Donating Materials


Faculty Papers

In consultation with RBML Curators, the University Archives encourages senior faculty members and administrators notable either by their outstanding contributions to their fields or by particularly distinguished service to the University to deposit their personal papers in the appropriate repository. Faculty papers, regardless of format, document the individual’s career at the University and their research discoveries or projects. Of particular interest are materials related to teaching, research and service work conducted by the faculty member during their time at Columbia. These include:

  • Autobiographical materials: CVs, bibliographies, oral histories, interviews; photographs, negatives and slides, photo albums (all preferably labeled); personal memoirs, diaries or journals
  • Course materials: syllabi, course outlines, lecture notes, handouts, exams and assignments, reading lists, and other classroom materials; course proposals
  • Research-related files: grant applications, proposals and final reports; unpublished papers; publishers’ contracts, comments and galley proofs; patent applications; drafts of nonfiction, only if they have significant and substantial annotations, are seminal works or the author received an award for the publication
  • Scholarship: Talks, lectures, conference presentations
  • Administrative materials: documents related to the faculty member’s service at the University such as information on new programs and initiatives, memos and notices about departmental policy, agendas, meeting minutes, reports, resolutions from faculty committees and departmental meetings

 

Limited interest:

  • Books, articles and book reviews published by the faculty member or in honor of the faculty member: we collect only those that are currently not part of the Columbia Libraries collection. However, we would consider duplicate copies if they include annotations.

· · · · ·

# TASKS TO COMPLETE:
1. Based on the faculty papers guidelines above, say whether each statement agrees with the text. Answer yes or no, and quote the deciding words exactly.
(a) Drafts of nonfiction are collected only under certain conditions.
(b) Duplicate copies of books already held by the Columbia Libraries are never considered.
(c) Photographs are preferably labeled.
2. According to the faculty papers guidelines above, the University Archives works in consultation with whom?
3. Rewrite the paragraph of the faculty papers guidelines that begins "In consultation with RBML Curators" in a shorter form, keeping its main facts.

# STORED DATA:
· · · · ·

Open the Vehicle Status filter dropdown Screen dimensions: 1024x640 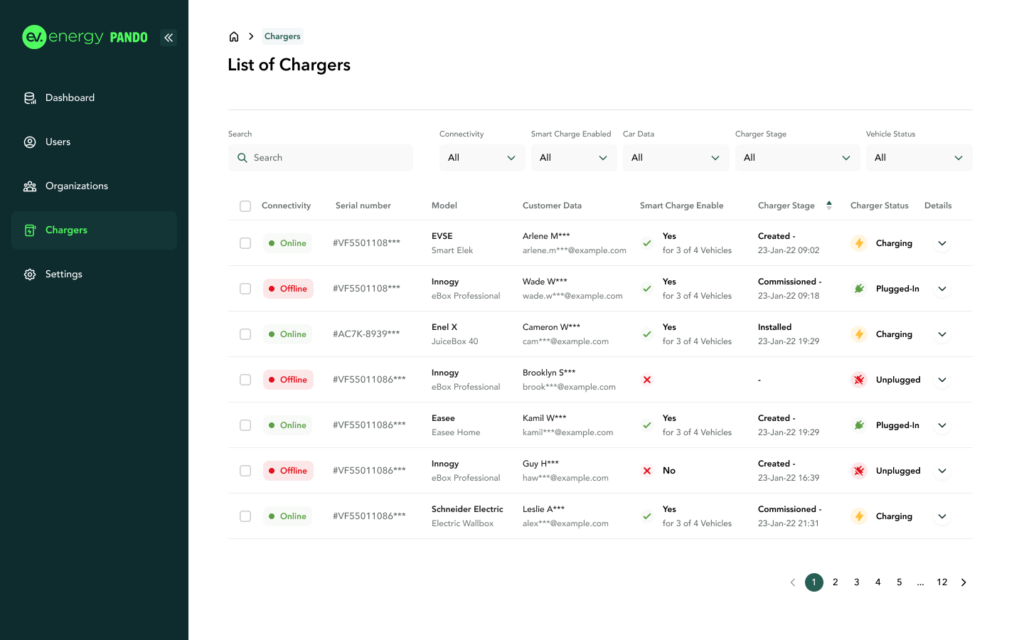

· · · · ·

# SOLUTIONS PER TASK:
1.
(a) Yes: "drafts of nonfiction, only if they have significant and substantial annotations, are seminal works or the author received an award for the publication"
(b) No: "However, we would consider duplicate copies if they include annotations."
(c) Yes: "(all preferably labeled)"

2. RBML Curators.

3. Working with RBML Curators, the University Archives encourages notable senior faculty and administrators to deposit their personal papers in the appropriate repository. These faculty members and administrators are distinguished either by outstanding contributions to their fields or by service to the University. Such papers, in any format, record the person's career and research at the University. Materials on teaching, research and service work done at Columbia are of particular interest.